Para mi mala fortuna, cuando Candela se halla frotándome la espalda ya con más confianza aunque no por ello con menos dedicación, pasan caminando frente a la terraza, rumbo a la playa, dos señoras en traje de baño y sombrero, muy elegantes, bañadas por supuesto en protector, y al ver a un muchacho uniformado sobando una y otra vez mi espalda tantas veces sospechada, comentan algo en voz baja, se persignan con estupor y una dice: -Cómo se ha maleado esta playa. Al parecer, tan pías y honorables damas han caído en el error de pensar que Candela, llevado por la lujuria, está acariciándome, no echándome loción contra el sol, y que dicho joven uniformado y yo nos hemos entregado con descaro, y a la vista de quienes deseen mirar, a las más bajas pasiones, que, como se sabe (aunque tal vez ellas no lo saben), siempre son las mejores. Pues no es así, nobles señoras de Asia: no es que ame a Candela, es que soy un hombre solo y odio la erisipela.

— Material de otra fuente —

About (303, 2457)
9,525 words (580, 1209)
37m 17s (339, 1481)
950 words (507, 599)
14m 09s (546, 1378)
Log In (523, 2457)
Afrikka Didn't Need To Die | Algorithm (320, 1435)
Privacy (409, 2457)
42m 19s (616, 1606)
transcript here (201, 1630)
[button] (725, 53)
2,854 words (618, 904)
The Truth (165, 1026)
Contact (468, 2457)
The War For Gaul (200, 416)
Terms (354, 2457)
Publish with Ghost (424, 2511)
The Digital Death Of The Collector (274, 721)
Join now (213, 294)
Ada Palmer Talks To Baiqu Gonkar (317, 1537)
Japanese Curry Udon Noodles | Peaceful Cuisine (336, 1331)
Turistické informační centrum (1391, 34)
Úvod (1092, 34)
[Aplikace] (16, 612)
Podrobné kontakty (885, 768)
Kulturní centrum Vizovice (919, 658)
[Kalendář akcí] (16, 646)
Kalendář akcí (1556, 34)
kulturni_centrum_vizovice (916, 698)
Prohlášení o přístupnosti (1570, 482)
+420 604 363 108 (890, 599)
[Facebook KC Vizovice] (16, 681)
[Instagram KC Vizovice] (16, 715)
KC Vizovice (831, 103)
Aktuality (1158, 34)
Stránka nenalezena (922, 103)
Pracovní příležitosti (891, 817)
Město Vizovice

Candela se marcha poco después, agradecido porque le he servido bebidas y bocaditos y le he prometido mandarle saludos en el programa, y yo bajo a la playa, desafiando las miradas hostiles de las damas cuya sensibilidad he herido sin querer, y me doy un baño de asiento en las aguas heladas y arenosas del Pacífico. Y como no parece ser mi día de suerte, una ola chúcara me golpea por detrás y me desacomoda el traje de baño, y mis amigas, escandalizadas, alcanzan a capturar visualmente, en el luminoso horizonte de bufeos y gaviotas, un pedazo de mi trasero tantas veces sospechado, que, puedo jurarlo, no ha tocado ni tocará nunca Candela, aunque ellas no me crean, porque, cuando paso a su lado, bañado en agua salada, una comenta en voz baja, aunque no tanto como para que no pueda oírla: -Qué desperdicio este muchacho.